5)  Government money would have lots of strings attached.

  • Possibly.  Given the restrictions placed on banks receiving TARP money, this is a safe assumption.  Yet it is not certain.  Besides, LPs invest in a VC fund under the premise that the partners will invest that money within parameters defined in the fund’s charter.  These parameters can be broad or specific, and there are always exceptions, but general partners are accustomed to considering the charter before making an investment.  Furthermore, from an administrative perspective, it is much easier to have a small number of LPs in a fund.  Having the government as a fund’s sole LP would be far easier to manage than a roster of hundreds of LPs ranging from institutions to wealthy individuals.

So everyone should back off Tom Friedman a bit.  He made a statement that speaks highly of the venture capital model and the role venture capitalists play in driving the country forward.  As a taxpayer I would be delighted to be an LP in the country’s best venture capital funds.


2 Responses to “Everyone back off Tom Friedman”

  1. Mark LaRosa Says:

    Great points.

    Lets play this one out…

    Lets say your firm suddenly now had a fund with a $50M LP investment from the government. I agree that you wouldn’t reduce your standard for investing, but would you really have any more bandwidth to do any more investing than you already are? Or would you see yourself putting $4 million in a company rather than $2 million. Is that the right move? Would you expand the team of analysts?

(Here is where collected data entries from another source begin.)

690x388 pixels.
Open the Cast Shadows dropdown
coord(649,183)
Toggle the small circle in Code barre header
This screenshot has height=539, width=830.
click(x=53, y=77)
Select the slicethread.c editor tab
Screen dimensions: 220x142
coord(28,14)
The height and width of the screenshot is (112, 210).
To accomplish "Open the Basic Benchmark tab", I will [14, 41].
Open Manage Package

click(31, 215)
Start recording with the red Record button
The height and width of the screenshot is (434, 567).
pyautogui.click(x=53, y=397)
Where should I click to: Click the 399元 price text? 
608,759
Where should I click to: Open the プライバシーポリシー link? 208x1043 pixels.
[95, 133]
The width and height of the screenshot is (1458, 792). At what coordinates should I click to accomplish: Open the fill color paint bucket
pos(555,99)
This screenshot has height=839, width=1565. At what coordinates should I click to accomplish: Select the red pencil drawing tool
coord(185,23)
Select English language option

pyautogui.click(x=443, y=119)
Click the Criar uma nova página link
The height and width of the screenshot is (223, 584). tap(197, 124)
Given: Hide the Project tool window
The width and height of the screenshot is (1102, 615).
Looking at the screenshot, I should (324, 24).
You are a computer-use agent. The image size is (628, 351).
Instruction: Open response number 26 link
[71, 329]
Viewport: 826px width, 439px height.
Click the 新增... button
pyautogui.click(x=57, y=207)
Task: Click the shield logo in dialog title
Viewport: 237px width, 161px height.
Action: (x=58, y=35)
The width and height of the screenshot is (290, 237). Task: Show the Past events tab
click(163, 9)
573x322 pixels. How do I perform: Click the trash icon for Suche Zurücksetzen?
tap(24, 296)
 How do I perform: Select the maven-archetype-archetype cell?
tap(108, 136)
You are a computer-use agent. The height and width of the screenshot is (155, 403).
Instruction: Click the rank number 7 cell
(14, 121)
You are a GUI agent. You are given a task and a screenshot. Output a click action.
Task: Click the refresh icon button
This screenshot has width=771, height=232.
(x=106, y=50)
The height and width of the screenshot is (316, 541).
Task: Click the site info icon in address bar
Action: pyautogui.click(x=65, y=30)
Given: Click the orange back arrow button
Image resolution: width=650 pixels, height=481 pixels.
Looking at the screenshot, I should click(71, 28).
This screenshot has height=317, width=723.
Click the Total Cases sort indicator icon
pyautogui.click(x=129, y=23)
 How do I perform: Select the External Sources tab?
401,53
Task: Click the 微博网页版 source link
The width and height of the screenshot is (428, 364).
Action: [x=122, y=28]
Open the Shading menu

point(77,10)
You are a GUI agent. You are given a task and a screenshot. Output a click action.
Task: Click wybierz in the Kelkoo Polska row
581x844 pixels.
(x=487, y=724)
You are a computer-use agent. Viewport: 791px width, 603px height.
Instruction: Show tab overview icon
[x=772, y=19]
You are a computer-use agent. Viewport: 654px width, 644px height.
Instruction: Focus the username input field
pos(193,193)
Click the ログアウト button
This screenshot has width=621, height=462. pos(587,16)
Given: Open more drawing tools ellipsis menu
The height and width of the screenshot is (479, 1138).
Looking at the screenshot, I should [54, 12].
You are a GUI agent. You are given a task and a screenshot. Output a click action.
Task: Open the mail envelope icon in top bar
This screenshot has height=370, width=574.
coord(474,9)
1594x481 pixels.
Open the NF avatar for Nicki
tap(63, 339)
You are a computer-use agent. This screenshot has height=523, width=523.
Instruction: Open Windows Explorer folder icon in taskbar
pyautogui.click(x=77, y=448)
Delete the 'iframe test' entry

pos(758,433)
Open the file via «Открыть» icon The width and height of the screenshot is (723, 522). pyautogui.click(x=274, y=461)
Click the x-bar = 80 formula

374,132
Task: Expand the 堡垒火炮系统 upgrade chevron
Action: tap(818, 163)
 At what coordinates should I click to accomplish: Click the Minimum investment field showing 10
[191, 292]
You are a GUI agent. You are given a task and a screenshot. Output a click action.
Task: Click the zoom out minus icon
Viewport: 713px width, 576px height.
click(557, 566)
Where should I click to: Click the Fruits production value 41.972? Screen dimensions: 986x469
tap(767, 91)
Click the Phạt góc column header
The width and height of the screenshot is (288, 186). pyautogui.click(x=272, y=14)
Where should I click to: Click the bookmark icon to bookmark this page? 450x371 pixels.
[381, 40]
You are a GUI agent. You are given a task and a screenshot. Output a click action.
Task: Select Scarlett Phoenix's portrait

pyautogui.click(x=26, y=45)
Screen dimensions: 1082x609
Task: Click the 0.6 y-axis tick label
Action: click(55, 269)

    I agree that entrepreneurs will be the way out of this, and the VC’s can help. So how would you see it working?

    • dremoran Says:

      That’s a good question Mark. In this event our criteria for investing would remain the same. We would still seek capital-efficient companies with scalable business models that solve a real pain point in sufficiently large markets and led by strong teams. However, additional capital allows us to have a larger appetite in any round we participate in. Rather than investing our typical $1-1.5 million in each of two financings for a company, we would be able to invest $2-3 million in each round. However, since it is best to have other investors at the table, many of our investments would be less than this threshold. As such we would likely bring on one more General Partner to help with Board presence in portfolio companies, and one or two Associates to analyze opportunities.

      The net of it is that we would be able to deploy more capital in more companies. And we would be able to increase the amount of dry powder we hold in reserve for each portfolio company. The key is that we wouldn’t throw money at an investment that did not meet our criteria. In baseball, a player does not want to strikeout regardless of how far a lead his team has. A strikeout in the top of the ninth inning hurts his average even if his team is winning by ten runs. As investors we take pride in the IRR we can report to our LPs. A failed investment hurts that IRR regardless of where the invested capital comes from. Even if the government money goes into its own fund, the IRR associated with that fund will still be considered by potential LPs in future funds.